I consider myself a maker, but I’m also a researcher and entrepreneur. I co-invented a chemical reactor that uses electricity rather than fossil fuel-derived heat to produce nylon, as well as other materials, and I co-founded a start-up called Sunthetics, which is aimed at bringing that work to market and encouraging a more sustainable chemical industry that implements safe processes and reduces emissions. My co-founder, Myriam Sbeiti, was actually an undergraduate when we started the company. Those are the kind of opportunities you can get very early on here, and we were advised every step of the way by our professor of  chemical and biomolecular engineering, Miguel Modestino, so there’s an example of the kind of support you can count on from faculty members.” 

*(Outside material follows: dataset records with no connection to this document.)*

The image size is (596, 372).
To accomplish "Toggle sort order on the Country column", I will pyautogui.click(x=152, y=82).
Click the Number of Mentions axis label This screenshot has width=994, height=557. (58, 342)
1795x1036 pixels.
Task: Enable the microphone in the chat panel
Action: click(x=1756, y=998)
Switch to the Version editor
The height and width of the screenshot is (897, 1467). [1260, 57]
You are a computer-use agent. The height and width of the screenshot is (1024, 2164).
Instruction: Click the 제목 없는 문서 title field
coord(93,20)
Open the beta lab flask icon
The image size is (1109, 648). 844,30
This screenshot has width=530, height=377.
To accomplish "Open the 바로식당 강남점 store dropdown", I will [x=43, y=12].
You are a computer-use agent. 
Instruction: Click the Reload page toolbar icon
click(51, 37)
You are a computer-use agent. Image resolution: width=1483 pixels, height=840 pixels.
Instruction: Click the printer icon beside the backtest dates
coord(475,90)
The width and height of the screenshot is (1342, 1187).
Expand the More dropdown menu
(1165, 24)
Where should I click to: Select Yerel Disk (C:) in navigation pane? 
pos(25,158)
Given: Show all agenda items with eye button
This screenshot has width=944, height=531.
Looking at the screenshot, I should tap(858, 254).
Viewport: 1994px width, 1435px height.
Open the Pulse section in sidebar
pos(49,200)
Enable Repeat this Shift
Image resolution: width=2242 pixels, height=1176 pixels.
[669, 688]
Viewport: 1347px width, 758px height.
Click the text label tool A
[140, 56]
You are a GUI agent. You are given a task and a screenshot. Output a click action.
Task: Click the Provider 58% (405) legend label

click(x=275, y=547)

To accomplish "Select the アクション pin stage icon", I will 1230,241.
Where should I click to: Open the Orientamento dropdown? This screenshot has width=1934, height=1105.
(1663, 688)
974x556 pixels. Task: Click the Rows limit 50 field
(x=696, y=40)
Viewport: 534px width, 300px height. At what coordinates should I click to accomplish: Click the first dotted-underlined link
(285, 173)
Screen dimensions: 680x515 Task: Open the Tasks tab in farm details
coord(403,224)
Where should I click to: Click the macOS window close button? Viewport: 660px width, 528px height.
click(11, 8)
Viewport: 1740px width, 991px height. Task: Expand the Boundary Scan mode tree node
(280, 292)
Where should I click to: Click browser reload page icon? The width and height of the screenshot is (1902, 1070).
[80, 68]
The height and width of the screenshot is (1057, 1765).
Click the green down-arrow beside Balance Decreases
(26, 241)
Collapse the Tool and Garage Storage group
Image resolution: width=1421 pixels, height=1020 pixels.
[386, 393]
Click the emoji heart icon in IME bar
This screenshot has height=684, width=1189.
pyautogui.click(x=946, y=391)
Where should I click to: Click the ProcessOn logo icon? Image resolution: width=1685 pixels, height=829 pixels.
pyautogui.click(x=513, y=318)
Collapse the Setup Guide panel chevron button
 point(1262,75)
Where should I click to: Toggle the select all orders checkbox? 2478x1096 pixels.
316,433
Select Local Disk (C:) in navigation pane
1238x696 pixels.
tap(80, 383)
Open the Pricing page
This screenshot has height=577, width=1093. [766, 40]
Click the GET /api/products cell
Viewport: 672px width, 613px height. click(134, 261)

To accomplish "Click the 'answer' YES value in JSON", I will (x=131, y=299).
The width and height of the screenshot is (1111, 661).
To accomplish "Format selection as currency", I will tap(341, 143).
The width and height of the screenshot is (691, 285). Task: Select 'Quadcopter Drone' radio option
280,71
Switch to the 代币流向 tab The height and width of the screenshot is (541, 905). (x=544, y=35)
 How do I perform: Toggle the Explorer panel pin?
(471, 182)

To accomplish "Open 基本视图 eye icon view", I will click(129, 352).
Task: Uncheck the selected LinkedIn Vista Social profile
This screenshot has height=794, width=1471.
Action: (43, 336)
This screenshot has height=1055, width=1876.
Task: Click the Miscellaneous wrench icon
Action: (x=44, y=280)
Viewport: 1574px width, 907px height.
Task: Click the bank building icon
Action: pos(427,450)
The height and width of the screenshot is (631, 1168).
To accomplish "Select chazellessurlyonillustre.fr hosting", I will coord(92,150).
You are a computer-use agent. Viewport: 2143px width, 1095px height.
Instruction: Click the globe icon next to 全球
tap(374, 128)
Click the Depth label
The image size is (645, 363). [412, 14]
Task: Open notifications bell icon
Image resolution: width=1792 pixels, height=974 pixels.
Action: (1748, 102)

Driver also extolled the faculty members, stating: 

There aren’t many schools where you can just knock on the door of a department chair when you need help, but Tandon is that kind of place.”

Also on hand to round out the panel were Roni Ventura, a mechanical engineering doctoral student who works in Tandon’s Dynamical Systems Laboratory on such projects as the telerehabilitation of stroke victims and the ecological revitalization of the heavily polluted Gowanus Canal, and Luciana Jaalouk, a creative technologist and alum who now serves as the MakerSpace’s Maker in Residence.

“We assembled as diverse a panel as possible, in an attempt to show admitted students the sheer variety of the activities open to them here,” said Director of Undergraduate Enrollment Cindy Lewis, who helped organize the popular virtual event with the aid of the Women at Tandon Committee. “We want every member of the incoming Class of 2024 to be as excited about coming to Tandon as we are to have them!”